None of the cards CreditCards.com tracks featured rate changes this week. However, one issuer, American Express, did sweeten the promotional offer on one of its airline credit cards.
The JetBlue card from American Express previously featured an introductory APR of 3.90 percent on balance transfers for six months. Now, qualified applicants will receive a slightly higher promotional rate of 3.99 percent on balance transfers for nine months, rather than six.
The card's latest offer helps set it apart from its competitors. Among the seven airline-affiliated cards that CreditCards.com tracks, only one other card, the U.S. Airways Premier World MasterCard from Barclays, offers new cardholders a short-term promotional rate on balance transfers.
The number of airline-affiliated cards that also feature balance transfer offers appears unlikely to change any time soon.
For most of 2012, issuers have left the majority of online credit card offers alone, according to CreditCards.com research. That's in sharp contrast to previous years when issuers frequently tested new offers.
Experts say issuers are remaining cautious until the economy substantially improves.
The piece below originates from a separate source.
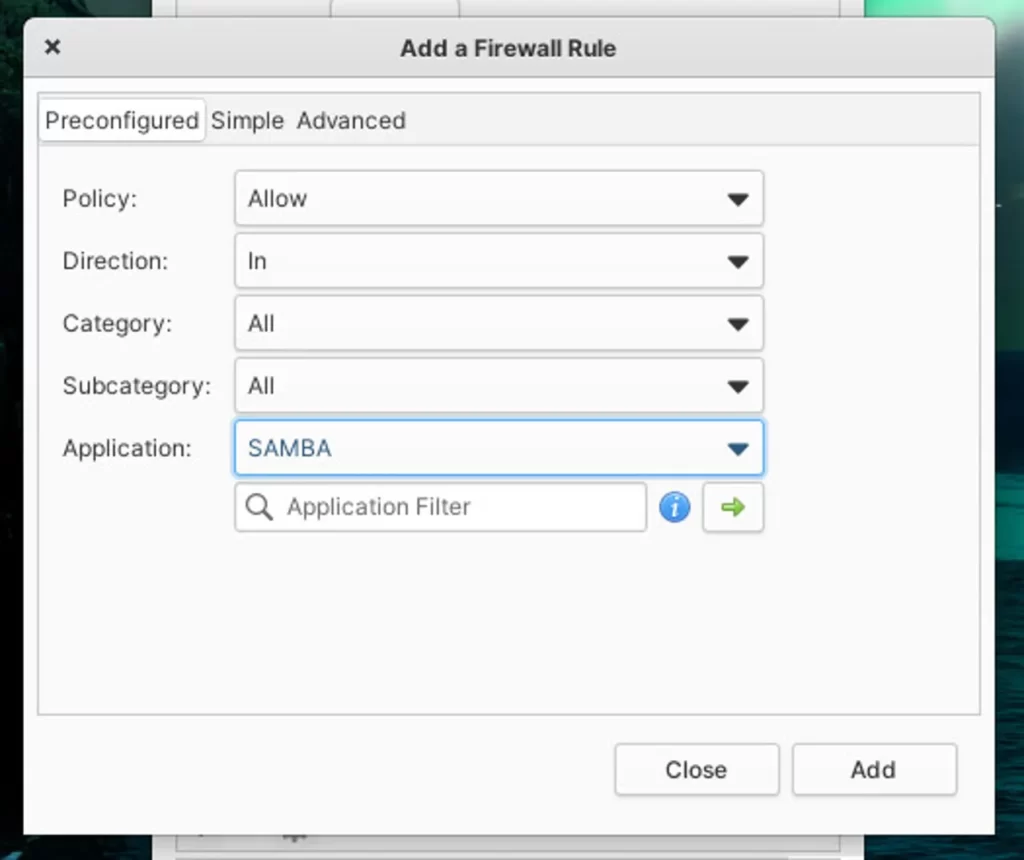Click the Direction dropdown arrow
The image size is (1024, 860).
738,262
Survey: Consumers prefer to bank online
Consumers' banking preferences, meanwhile, are shifting quickly, according to new research, forcing banks to prepare for a new, more technologically savvy type of customer.
For example, the number of consumers who say they prefer to take care of their finances on the Web, rather than visit a brick-and-mortar bank is on the rise, according to a new survey from the American Bankers' Association (ABA).
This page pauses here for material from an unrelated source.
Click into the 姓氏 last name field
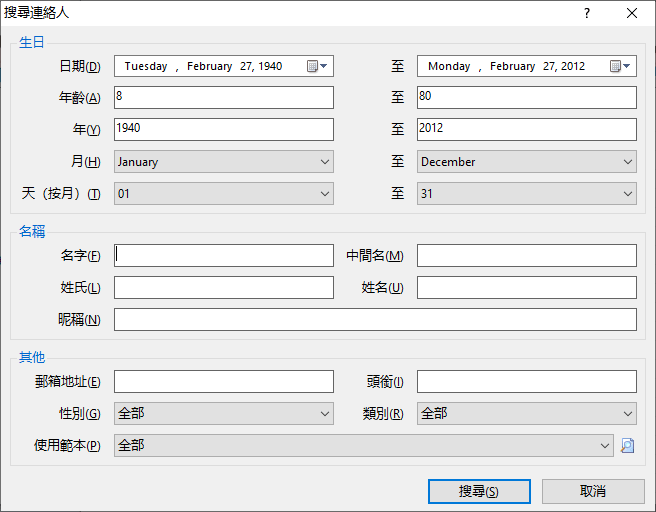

Thirty-nine percent of banking customers say they do most of their banking online -- up from 36 percent in 2010, according to the survey. By contrast, just 18 percent of consumers say they prefer to visit a bank in person -- down from 25 percent in 2010.
Meanwhile, the number of consumers who say they prefer to bank online using a mobile device has doubled since 2010. The percentage of people who say they mostly bank with their mobile devices is still small, accounting for just 6 percent of the survey's respondents.
However, young adults between the ages of 18 and 34 largely drove the technology's recent surge in popularity, according to the ABA. So as more young people come of age who are comfortable using mobile technology for everyday needs and begin using banking services more regularly, usage will become more widespread. Young people are traditionally more comfortable with the relatively new banking technology than older groups, who tend to be more suspicious of the security risks that come with mobile banking.
According to the survey, 15 percent of 18- to 24-year-olds said they did most of their banking using a mobile device, such as a Blackberry, iPhone or iPad. However, the survey didn't measure how many people regularly use a combination of banking options, depending on their specific need.
"These results show customers are embracing new technologies that make managing a bank account simpler, easier and more convenient," said the ABA's Nessa Feddis in a press release. "But that doesn't mean that the traditional bank branch is going anywhere," she added. "Branch design may evolve as a result of declining foot traffic. However, we know that nothing replaces human interaction and that's why branches will never disappear."